Property names are given in row 1, and values for each entity are given in subsequent rows (columns corresponding to the header row specification). Recognized properties are:
- citation (required, but optional with doi specified)
- Free-form citation for the publication. Enables publication record display on catalog page. All citations in a metadata record should use a common, and homogeneous format.
- doi (optional)
- A Digital Object Identifier (URL, starting with https://doi.org/) for a publication. Enables publication DOI display on a catalog page, persistently identifies the publication, and enables metadata retrieval from bibliographic databases.
- url (optional)
- A URL pointing to the publication. A corresponding link is placed on the dataset page in the catalog. This need not be given when a publication DOI is specified.
- date (optional)
- Date of publication. Enables publication date display on a catalog page, and association of publication with the DFG reporting timeframe. ISO 8601 format; year alone is sufficient.
Table files
This table lists one or more files that form the dataset.
Property names are given in row 1, and values for each entity are given in subsequent rows (columns corresponding to the header row specification).
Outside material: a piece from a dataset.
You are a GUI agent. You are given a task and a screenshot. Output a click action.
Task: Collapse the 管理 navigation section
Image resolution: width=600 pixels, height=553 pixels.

Recognized properties are:
- path[POSIX] (required)
- Relative path (within the dataset) in POSIX/UNIX notation (i.e. forward slashes). This enables display of a file tree on the dataset catalog page. Tip: do not include a top-level directory that matches the dataset name, because the files are already understood as being in the dataset.
- size[bytes]
- File size in bytes. Enables (total) size information in the catalog record and the file tree on the dataset catalog page. Required for auto-generation of a DataLad dataset from a catalog record.
- checksum[md5]
- MD5 checksum ("fingerprint") of the file. Enables content/download verification. Required for auto-generation of a DataLad dataset from a catalog record.
- url
- File content URL, i.e. URL allowing (possibly access-protected) download of that particular file (not leading to e.g. a landing page). Enables display of download button on the dataset catalog page. Required for auto-generation of a DataLad dataset from a catalog record.
Table used-for
This table lists one or more activities/projects that the dataset has been or is presently being used for.
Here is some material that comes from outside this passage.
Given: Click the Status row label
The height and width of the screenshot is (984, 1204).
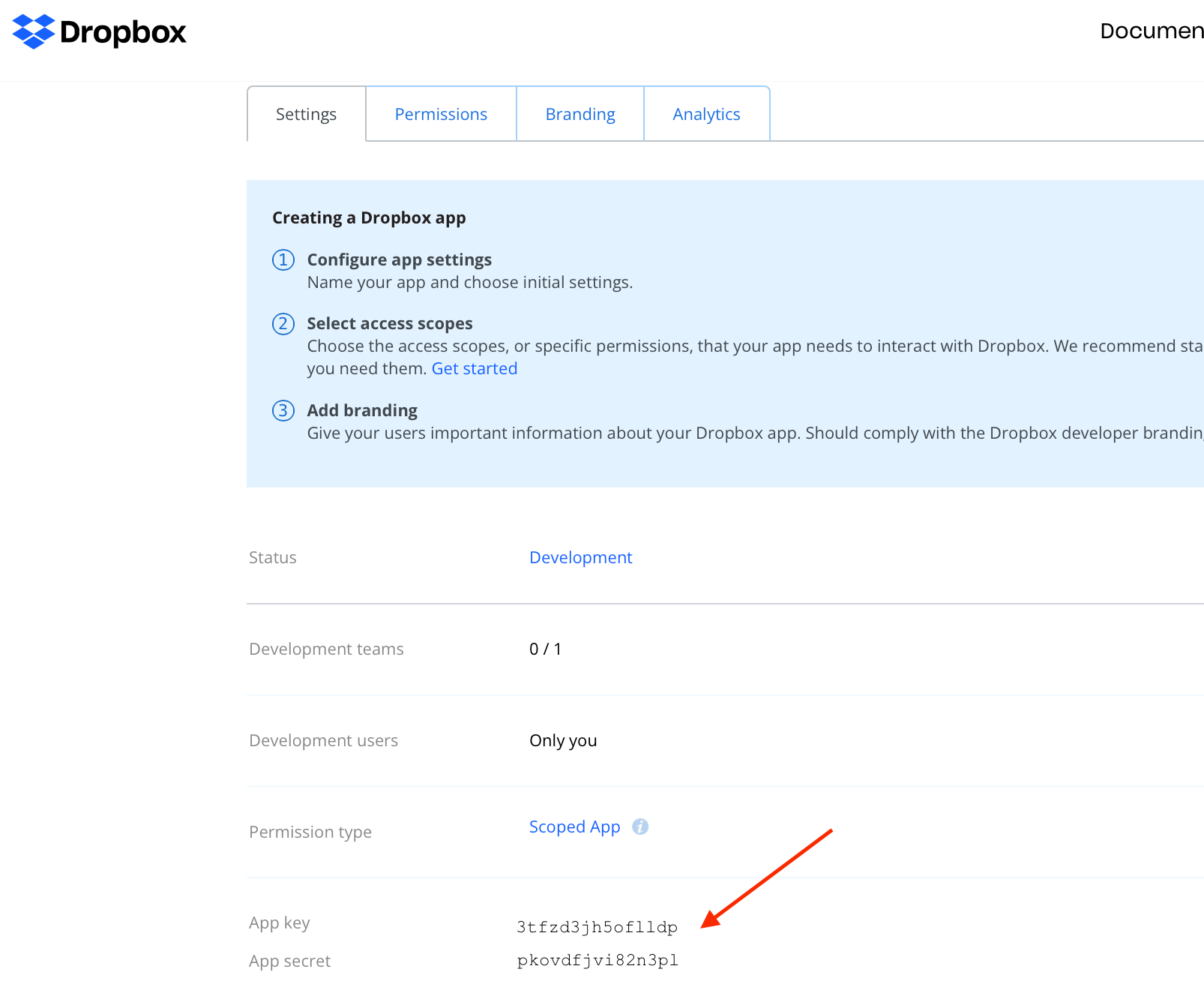Looking at the screenshot, I should [272, 557].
Property names are given in row 1, and values for each entity are given in subsequent rows (columns corresponding to the header row specification). Recognized properties are:
- title (required)
- A title for the activity/project. This will be display on the dataset page in the catalog.
- url
- A URL pointing to a web page representing the activity/project, or providing information on it. A corresponding link is shown on the dataset page in the catalog.
- description
- A description of the activity/project, possibly focused on the role/association of the dataset in it. If a long description need to be split into paragraphs, each paragraph can be put into a dedicated column. Language must be English.
Q&A
- What is the preferred granularity of a dataset record in the catalog?
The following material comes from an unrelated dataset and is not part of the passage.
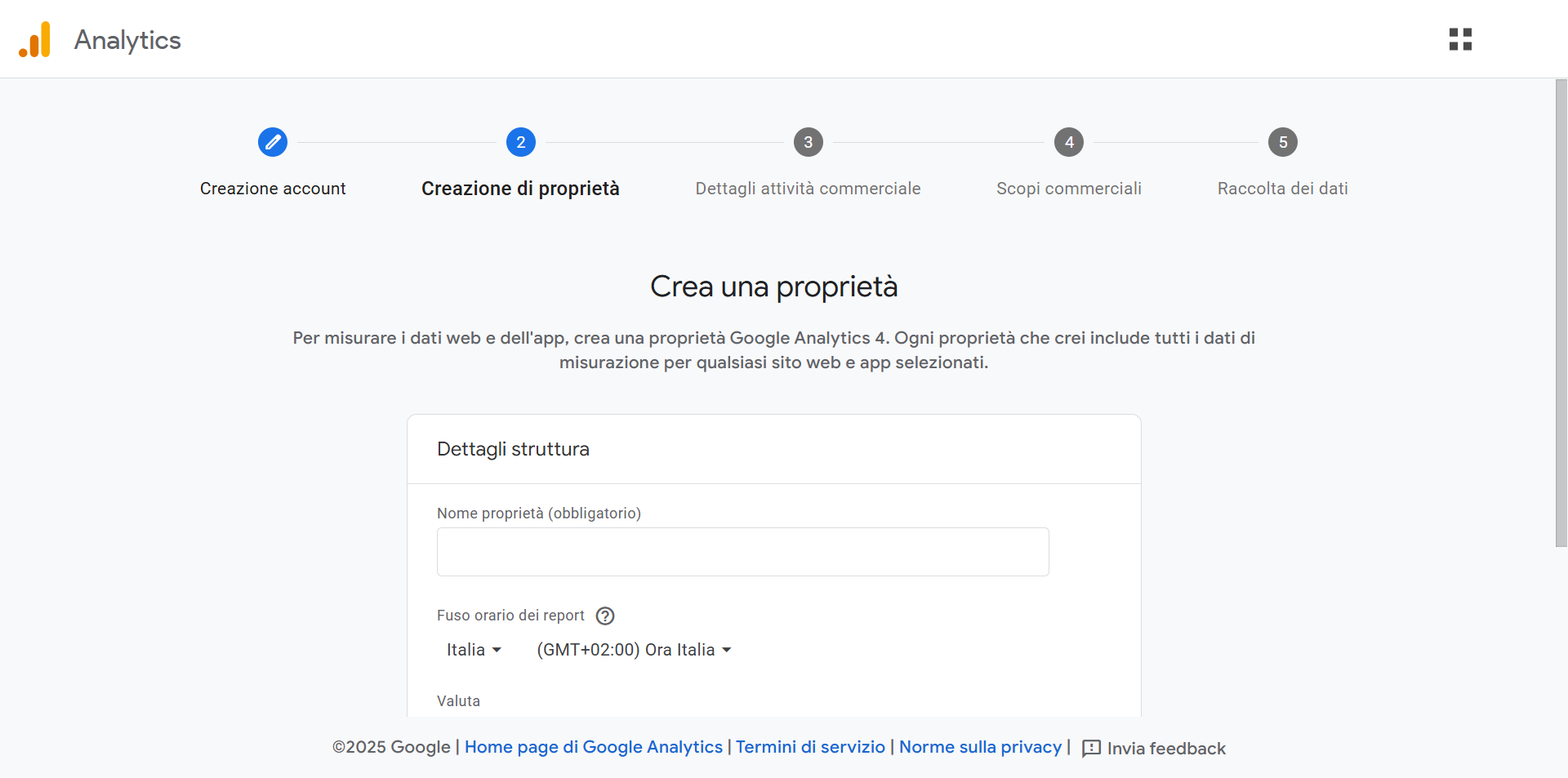Open the Termini di servizio link
This screenshot has width=1568, height=778.
click(810, 747)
There is no technical limit on the maximum number of dataset records in the data catalog.
For datasets resulting from a (semi-)automated process, the preferred granularity is finer-is-better. For example, it is preferred to have dedicated records for the cross-sectional slices of a longitudinal dataset.
However, when datasets and their catalog metadata records have to be assembled manually, it is more important to have one high-level/umbrella record for an entire dataset (first), rather than only having fine-grained records for individual components later.
- Can dataset records be linked to yield larger datasets made from smaller components?
- Yes, this is possible. The DataLad software can generate this information programmatically. If this feature is needed for a manually assembled catalog record, please contact INF.